Depression is more common than we think. It can follow a heart attack or the death of a loved one, shadow an abusive relationship, accompany the end of a marriage, and cloud your holidays. Many of us know from personal experience that depression is a residual of divorce that can unexpectedly haunt us years afterwards. More than just “the blues,” its markers include enduring thoughts of hopelessness and worthlessness, difficulty concentrating and making decisions, along with sleep and appetite changes. Experts say depression affects twice as many women as men and is the leading cause of suicide.

In this newsletter, you’ll meet Kathy in California who shares the story of her infant daughter’s death, a verbally and emotionally abusive marriage that ended in divorce after 37 years, her struggle with depression—and how today, through God’s help, she comforts and inspires others.

Here’s what is new

Campus Crusade for Christ’s website for women adapted a chapter from Kari’s book, Dare to Trust, Dare to Hope Again for its December issue. Click here to view this excerpt entitled “Breaking With Tradition.”

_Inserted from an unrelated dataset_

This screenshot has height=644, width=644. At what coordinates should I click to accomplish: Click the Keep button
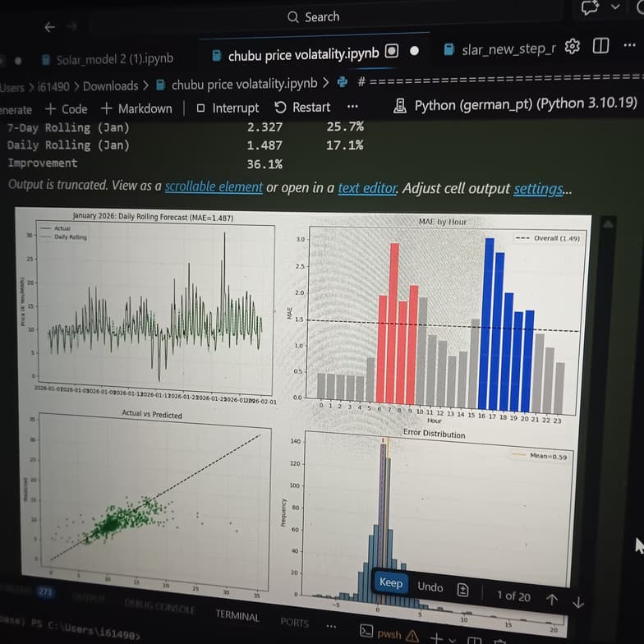tap(391, 582)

Personal Reflection by Kathy in California

On September 20, 2000, my entire world crashed down upon me. I found myself in the middle of a nightmare that surely belonged to someone else. At 4:20 in the afternoon, I was swimming in our backyard pool, as I did every day in the warmer weather, when my husband of 37 years came out to talk to me. Earlier I’d heard his countless trips from our home office to the garage, but could not see what he was doing, so I had paid little attention. Before I could get out of the pool, he announced that he was leaving. I had assumed that he was going on the bike ride he had mentioned earlier, but I was wrong. He was leaving to be with a woman whom he’d met a year and a half before during one of his morning walks. Now I knew why he always refused my offer to walk with him, saying that it was his time to think and make plans.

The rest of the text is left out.